Fiber bundle description of number scaling in gauge theory and geometry

TL;DR

This paper employs fiber bundles to model number scaling effects in gauge theory and geometry, revealing how scalar fields influence vector and geometric structures, with implications for massless and massive gauge bosons.

Contribution

It introduces a fiber bundle framework incorporating number scaling into gauge theory and geometry, providing new insights into the behavior of gauge fields and geometric quantities.

Findings

B field is massless and unaffected by electromagnetic fields.

The A field influences path lengths and geodesics.
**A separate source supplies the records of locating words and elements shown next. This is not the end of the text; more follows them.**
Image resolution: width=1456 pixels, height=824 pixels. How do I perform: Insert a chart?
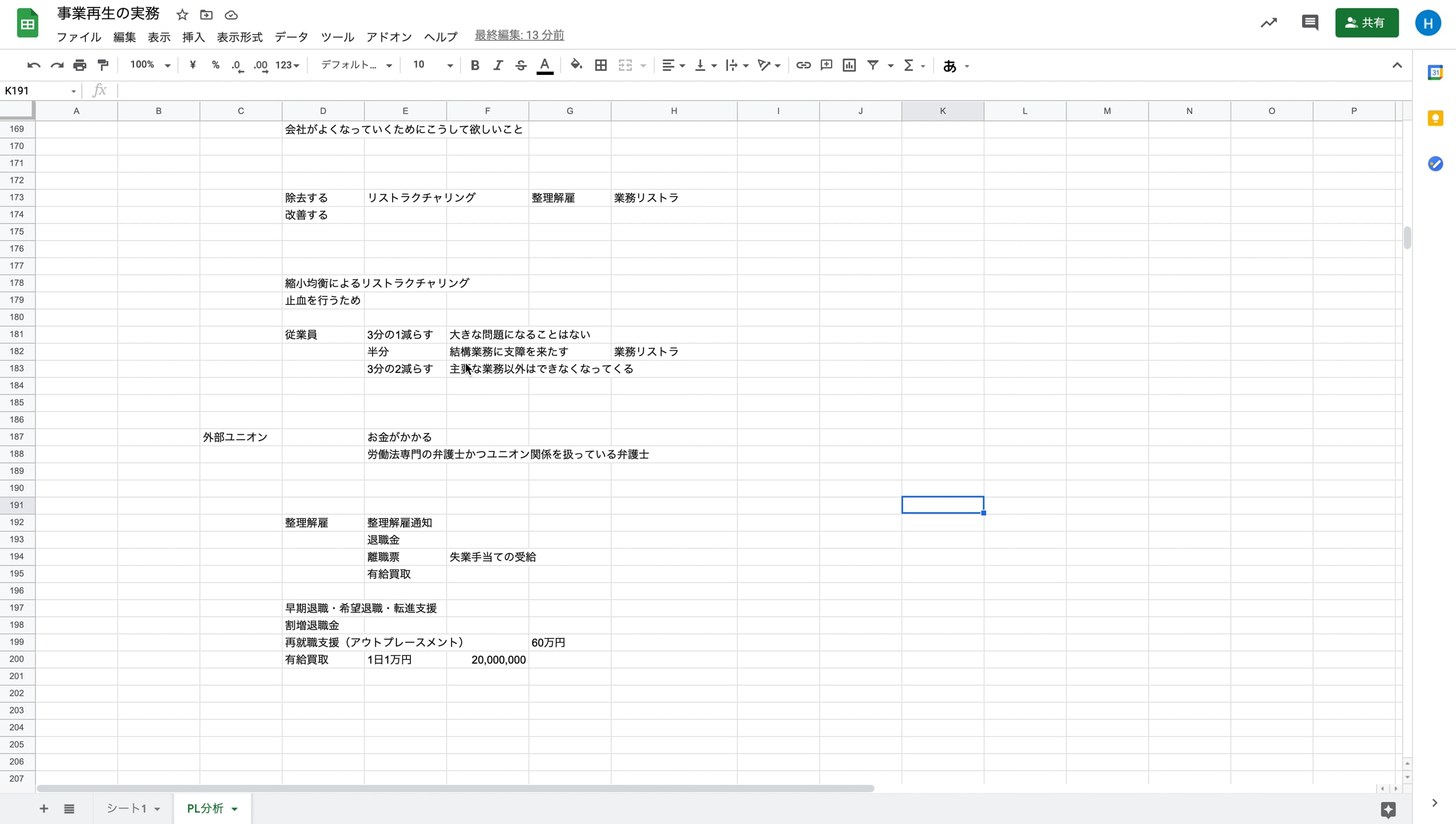[x=849, y=65]
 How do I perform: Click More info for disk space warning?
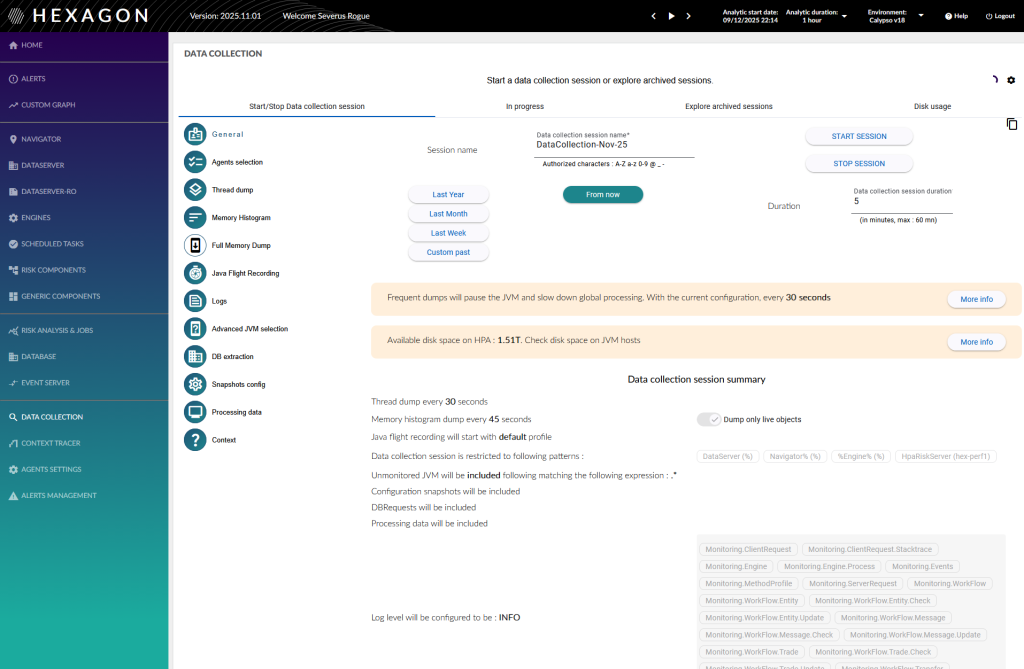coord(976,342)
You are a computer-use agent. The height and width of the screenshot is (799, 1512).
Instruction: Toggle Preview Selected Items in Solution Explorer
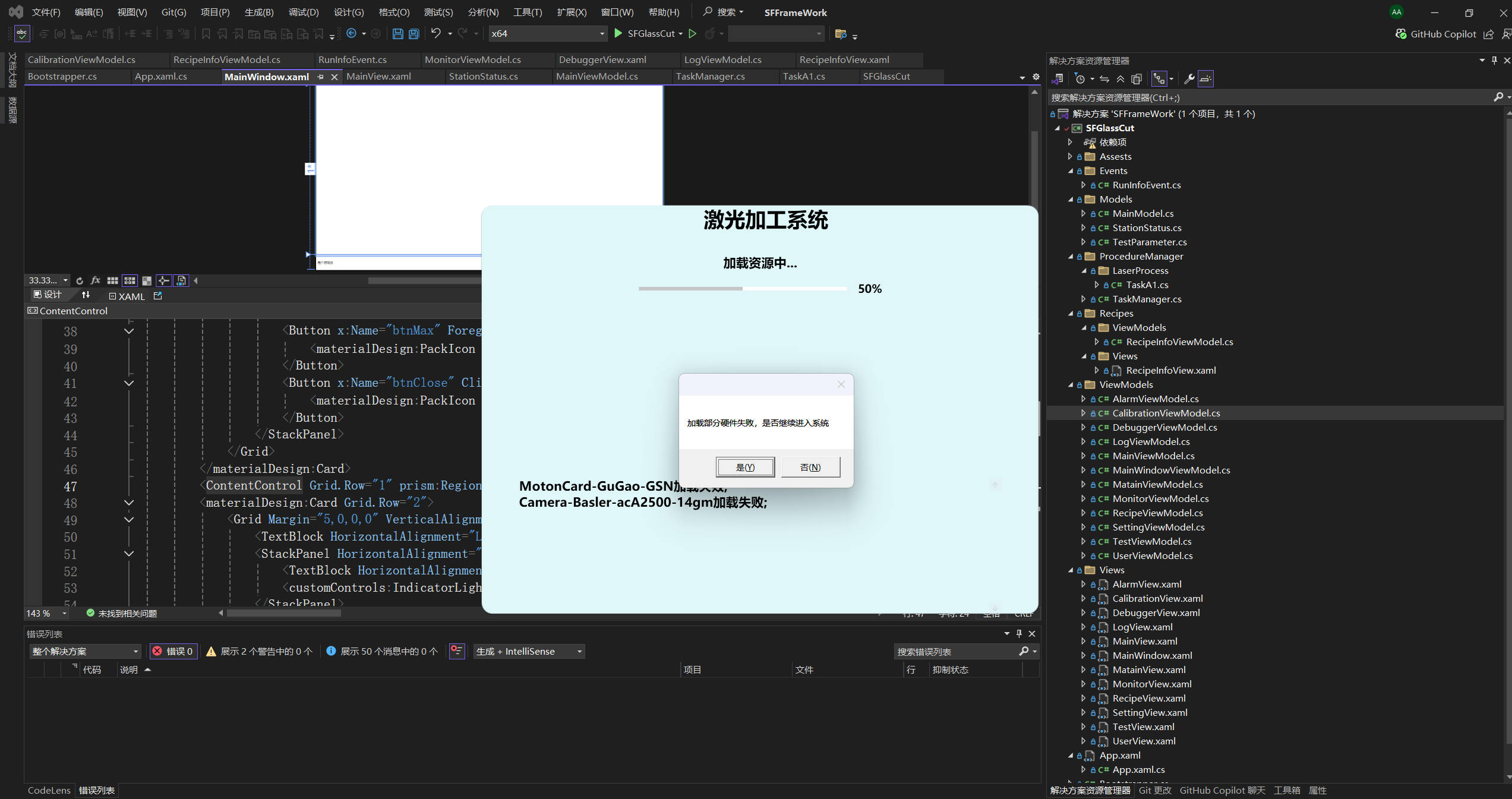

Lack of evidence for the gradient field suggests weak coupling or near-zero values.

Abstract

This work uses fiber bundles as a framework to describe some effects of number scaling on gauge theory and some geometric quantities. A description of number scaling and fiber bundles over a flat space time manifold, M, is followed by a description of gauge theory. A fiber at point x of M contains a pair of scaled complex number and vector space structures, $C^{c}_{x}\times V^{c}_{x} $ for each c in GL(1,C). A space time dependent scalar field, g, determines, for each x, the scaling value of the vector space structures that contain the values of a vector valued matter field at x. The vertical components of connections between neighboring fibers are taken to be the gradient field A(x)+iB(x), of g. Abelian gauge theory for these fields gives the result that B is massless and no mass restrictions for A. Addition of an electromagnetic field dies not change these results. In the Mexican hat Higgs mechanism B combines with a Goldstone boson to create massive vector bosons, the photon field, and the Higgs field. For geometric quantities the fiber bundle is a tangent bundle with a fiber at point x containing scaled pairs, $R^{r}_{x}\times T^{r}_{x}$ of real number and tangent space structures for each x and and nonnegative real r. B is zero everywhere. The A field affects path lengths and the proper times of clocks along paths. It also appears in the geodesic equation. The lack of physical evidence for the gradient field, A(x)+iB(x) means that it either couples very weakly to matter fields or that it is close to zero for all x in a local region of cosmological space and time. It says nothing about the values outside the local region.